Looking at Milgram's life, but placing his most famous experiment at the centre, we see how he came up with the experiment and the other tests that looked at group will upon a person. Peter Sarsgaard stars as Milgram and his constant breaking of the forth wall, talking us through what he is doing, makes the experiment more real and rather scary. Visually, Almereyda uses Sarsgaard as our gateway to the questions posed and the uncomfortable answers, most strikingly with a literal elephant in the room when a Jew discusses why so many of his people were killed, willingly by normal, and not evil, human beings. And here is the crux of the Milgram Experiment and Zimbardo's Stanford Prison Experiment (Zinbardo's book The Lucifer Effect is highly recommended reading), it doesn't need an evil person to do evil things, if they are compelled or asked by an authority figure, or given the authority themselves, they will do what is asked of them. It is a terrifying thought. Saragaard plays Milgram with a detachment and almost flat cadence to his voice, only seeming to become more animated when discussing the results of his experiment and the ones that followed. His life outside of the work is dominated by his wife Sasha, played rather well by Winona Ryder, and it is this juxtaposition that gives the film it's heart against the cold science. Back-projected car rides and random conversations, like with a pretend Abraham Lincoln, give a fluidity to Sarsgaard's asides to the audience. But through it all are the experiments. The Milgram Experiment takes up most of the first half of the film, with each member of the public, induced with a cash payement to take part in the Yale experiment, is sat down and asked to ask questions and give an increasing electric shock for each wrong answer. Anthony Edwards, John Leguizamo, Taryn Manning and Anton Yelchin all pass through the Experimenter's chair and it is their familiarity that adds to our discomfort. We are told, and agree, that we would never go all the way, but as we watch people, just like us, flip switch after switch, we start to wonder, would we do that, if asked nicely?

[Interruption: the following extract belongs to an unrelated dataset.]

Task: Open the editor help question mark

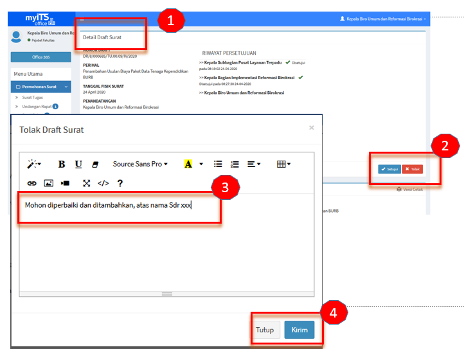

Experimenter is a rare film that makes science understandable. As well as the more famous Milgram Experiment, we also see the Small World test that proved the "six degrees of separation" idea. We also see a very interesting "Lost Letter Experiment" where people find lost letters and, depending on the address, will send the letters back in varying levels. Black neighbourhoods would send more letters to NAACP than they would to a right wing organisation. That does not do the deft touch that Almereyda brings to these experiments that make watching the science so fascinating. It is that question that Milgram keeps asking that is the crux of Almereyda's surprisingly affective film, would I do those things? What is individuality if we all do the same thing? The direction and cast are superb throughout. As we constantly ask how people can do such horrible things, every time we switch on the news, to look again at Milgram's work could, possibly, help us to understand not just ourselves, but those who undertake to do the unthinkable.
Experimenter is released in December.